What you will do:
[1] Summarize the text about Garrett Mills in two sentences.
[2] Answer these questions using the text about Garrett Mills.
(a) Which high school did Mills attend?
(b) How many receptions did Mills have in the 2005 season?
(c) In which round of the 2006 NFL Draft was Mills selected?

Michael Garrett Mills (born October 12, 1983) is a former American football tight end. He was drafted by the New England Patriots in the fourth round of the 2006 NFL Draft. He played college football at Tulsa.

Mills also played for the Minnesota Vikings, Philadelphia Eagles, and Cincinnati Bengals.

Early years
Mills attended Jenks High School in Jenks, Oklahoma and was a good student and a standout in football and basketball. In football, he led his teams to three Class 6A State Titles, was a three-year starter as a tight end, and as a senior he was named the District Player of the Year and he was named the Tulsa World News Player of the Year. In basketball, Mills was a three-year letterman. Mills graduated from Jenks High School in 2003.

College career
He played college football for the University of Tulsa, where he set an NCAA record in the 2005 season with 1,235 yards receiving (on 87 receptions), the most yards earned receiving by a tight end in a single season. He won the MVP for the 2005 C-USA Championship game and was an All-America selection.

Records supplied:
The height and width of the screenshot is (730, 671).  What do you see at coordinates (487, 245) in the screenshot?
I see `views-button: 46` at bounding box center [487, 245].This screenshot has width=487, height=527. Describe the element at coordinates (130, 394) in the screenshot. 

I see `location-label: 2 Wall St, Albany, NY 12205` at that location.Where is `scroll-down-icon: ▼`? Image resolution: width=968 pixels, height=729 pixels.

* * *

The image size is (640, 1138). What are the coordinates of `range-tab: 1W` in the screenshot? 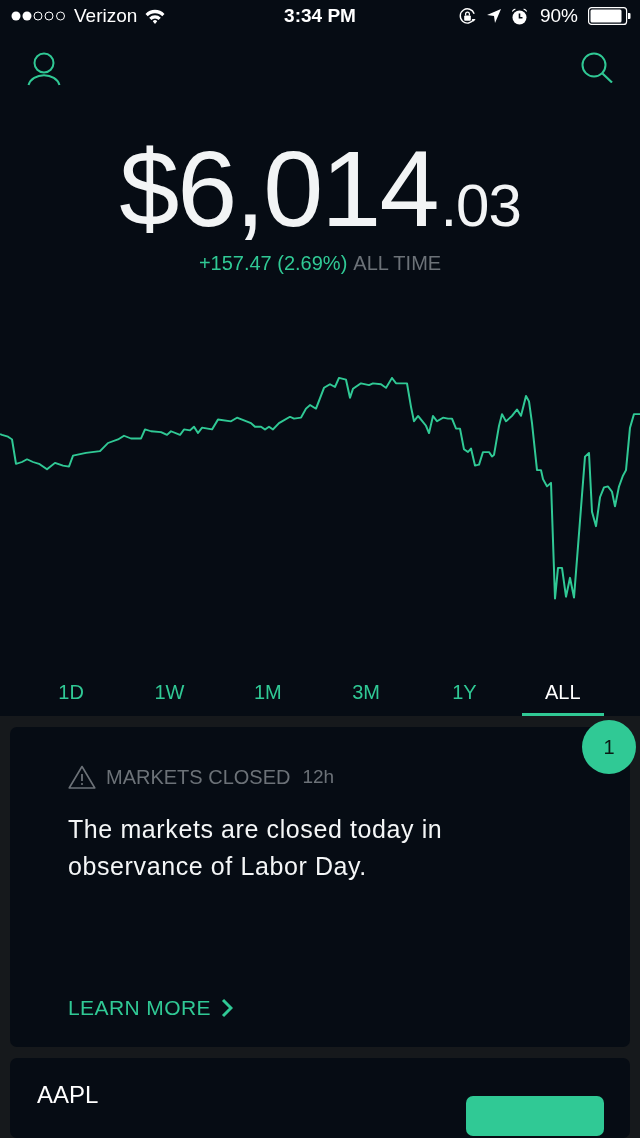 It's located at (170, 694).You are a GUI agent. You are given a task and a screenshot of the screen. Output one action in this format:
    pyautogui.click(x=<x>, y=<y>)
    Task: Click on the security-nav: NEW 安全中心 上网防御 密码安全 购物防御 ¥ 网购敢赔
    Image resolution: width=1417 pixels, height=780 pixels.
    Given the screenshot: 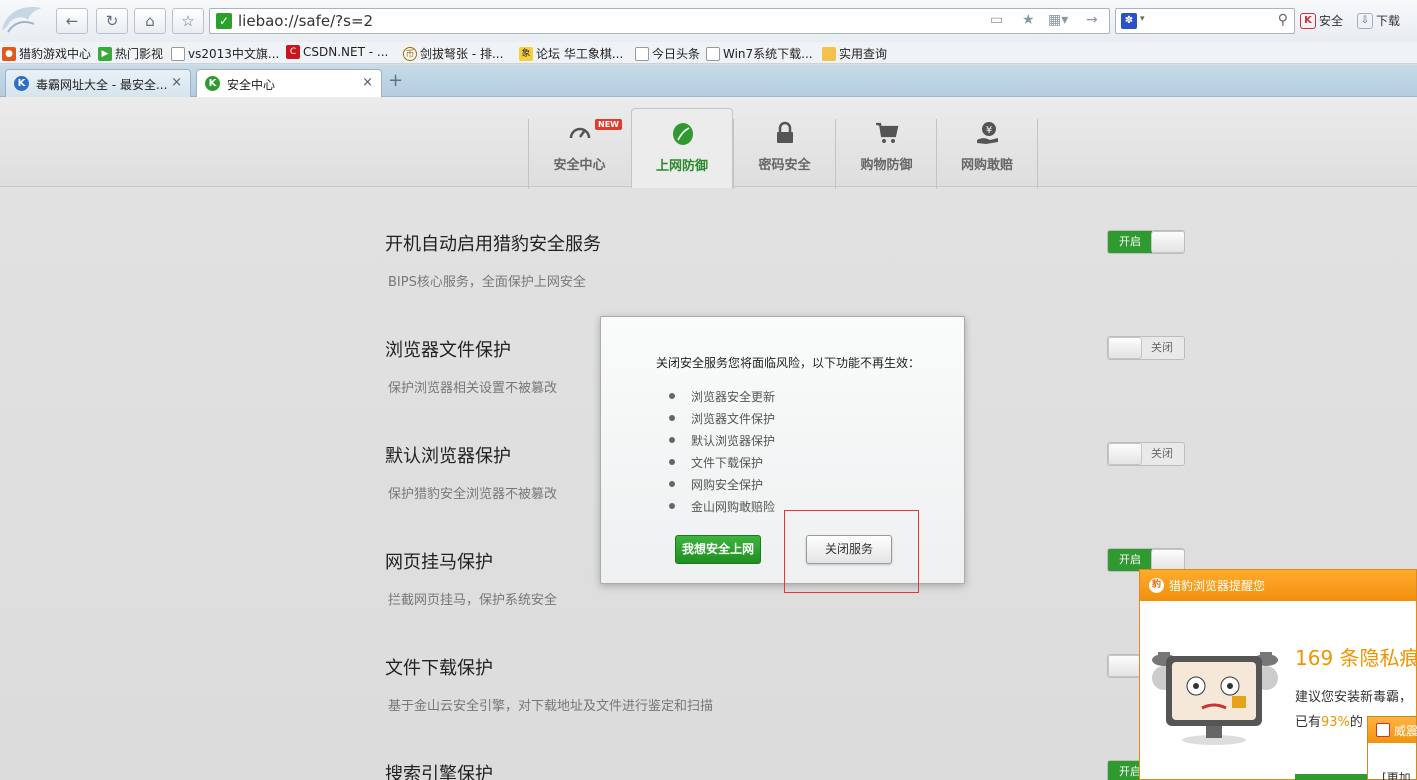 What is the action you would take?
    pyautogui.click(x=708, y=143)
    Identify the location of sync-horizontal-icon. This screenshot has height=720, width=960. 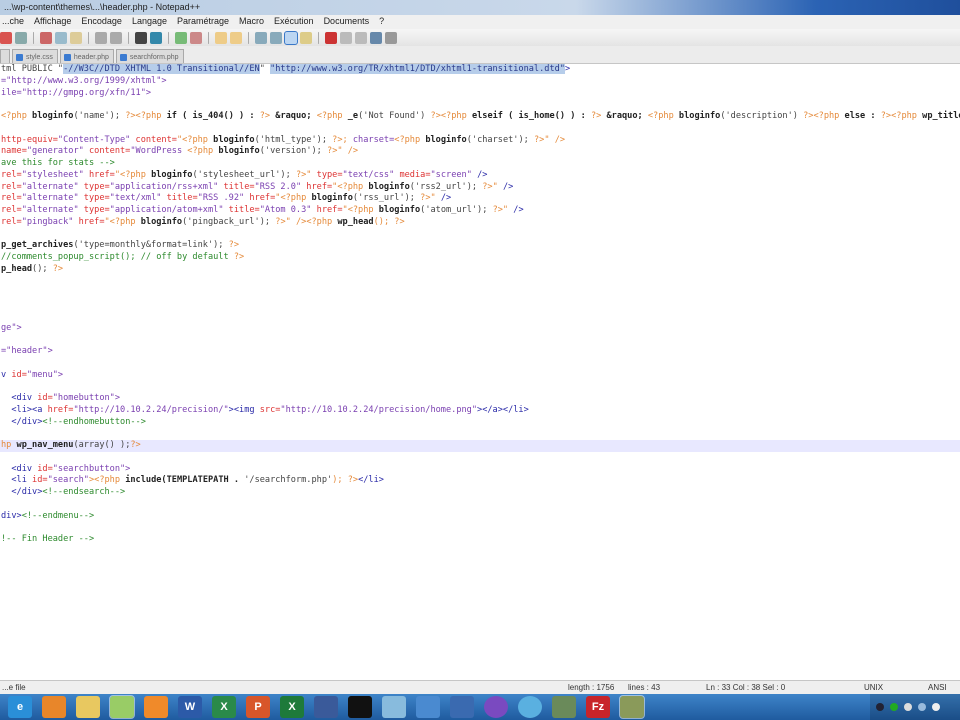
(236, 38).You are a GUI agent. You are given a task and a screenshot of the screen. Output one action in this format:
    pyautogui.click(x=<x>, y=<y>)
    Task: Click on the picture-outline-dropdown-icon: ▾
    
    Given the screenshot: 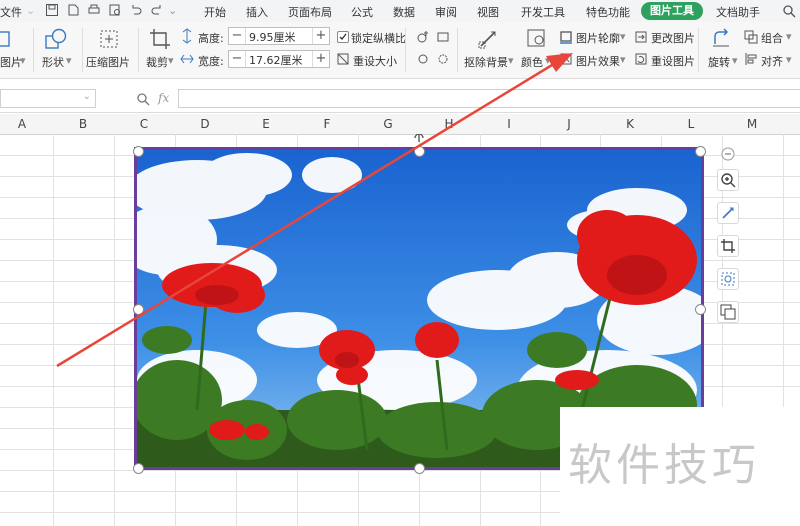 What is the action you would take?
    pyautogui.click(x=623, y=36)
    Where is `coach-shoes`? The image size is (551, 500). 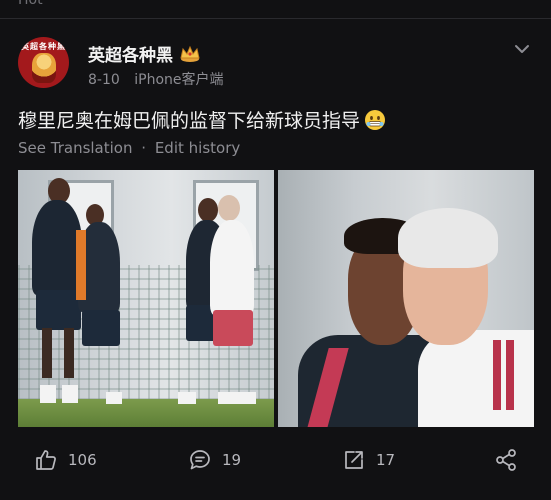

---

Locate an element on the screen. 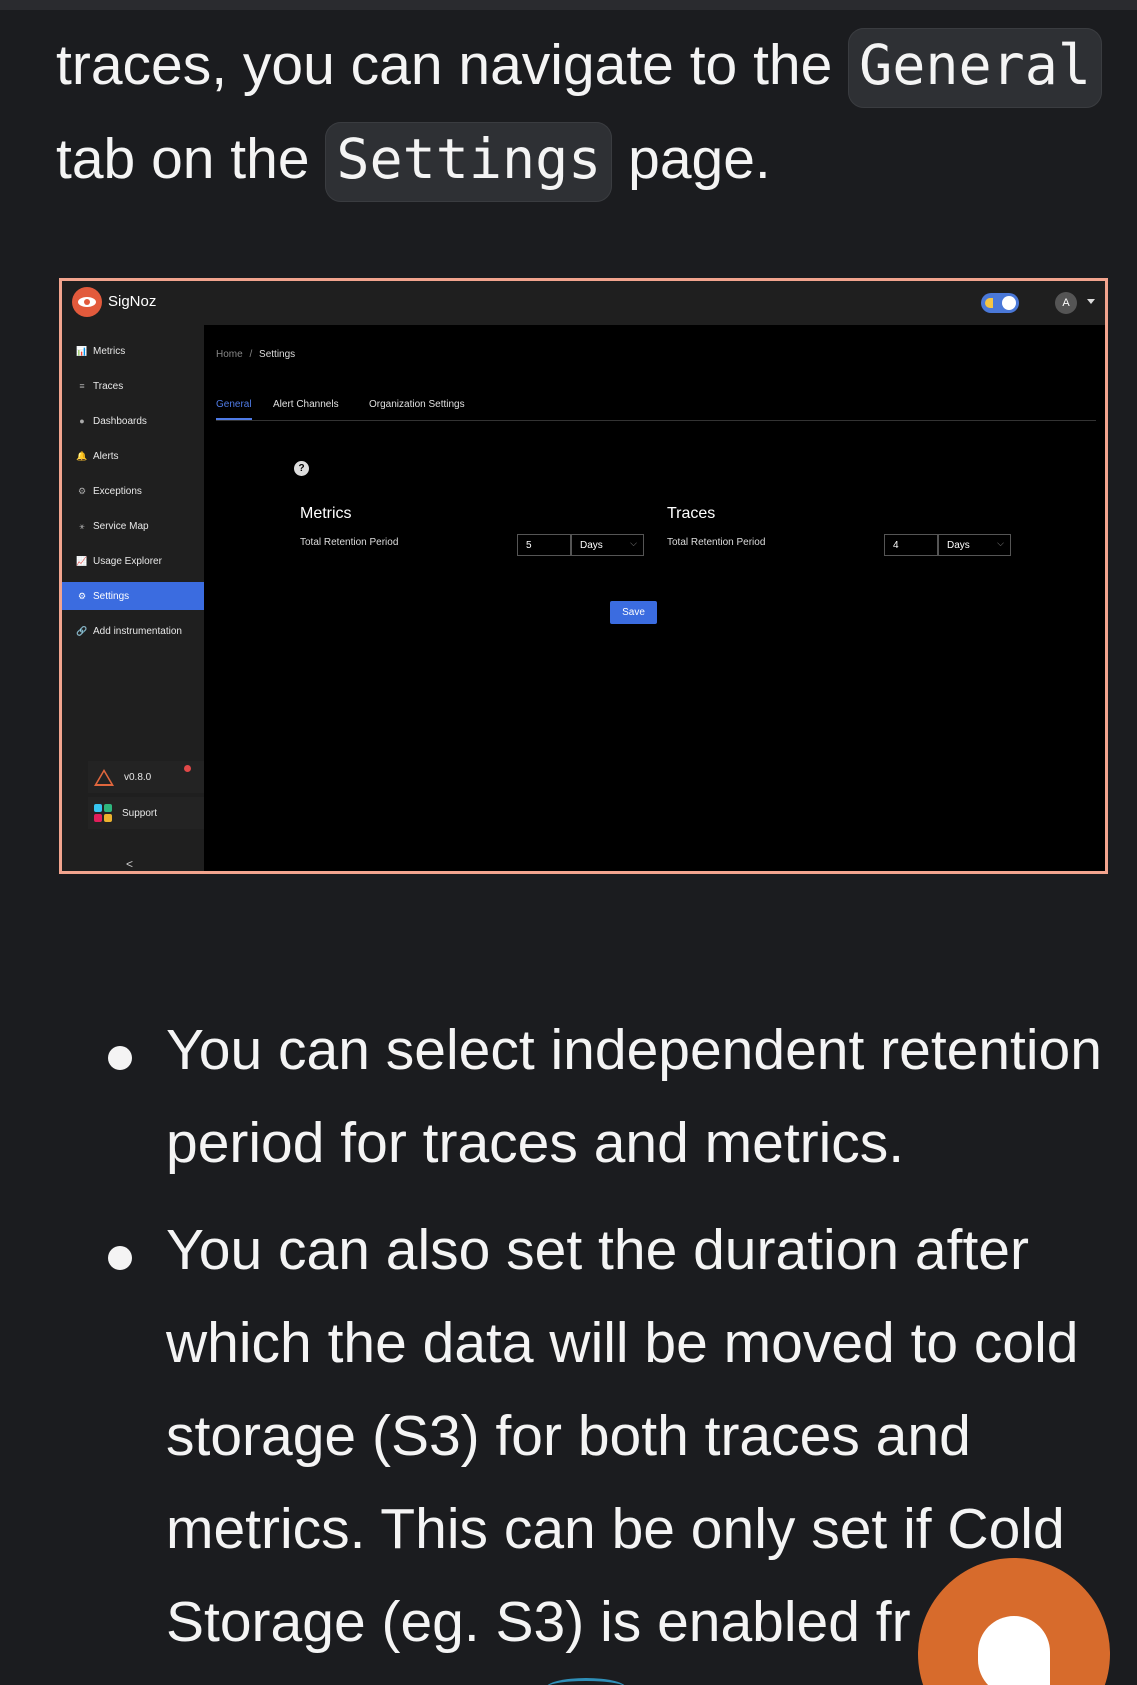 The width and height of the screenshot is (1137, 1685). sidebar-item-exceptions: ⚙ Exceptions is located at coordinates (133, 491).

Results by task:
[1] Michael Garrett Mills is a former American football tight end who played college football at Tulsa, was drafted by the New England Patriots in the fourth round of the 2006 NFL Draft, and also played for the Minnesota Vikings, Philadelphia Eagles, and Cincinnati Bengals. At Jenks High School he helped win three Class 6A State Titles, and at Tulsa he set an NCAA record in 2005 with 1,235 receiving yards, the most by a tight end in a single season.

[2]
(a) Jenks High School in Jenks, Oklahoma
(b) 87
(c) The fourth round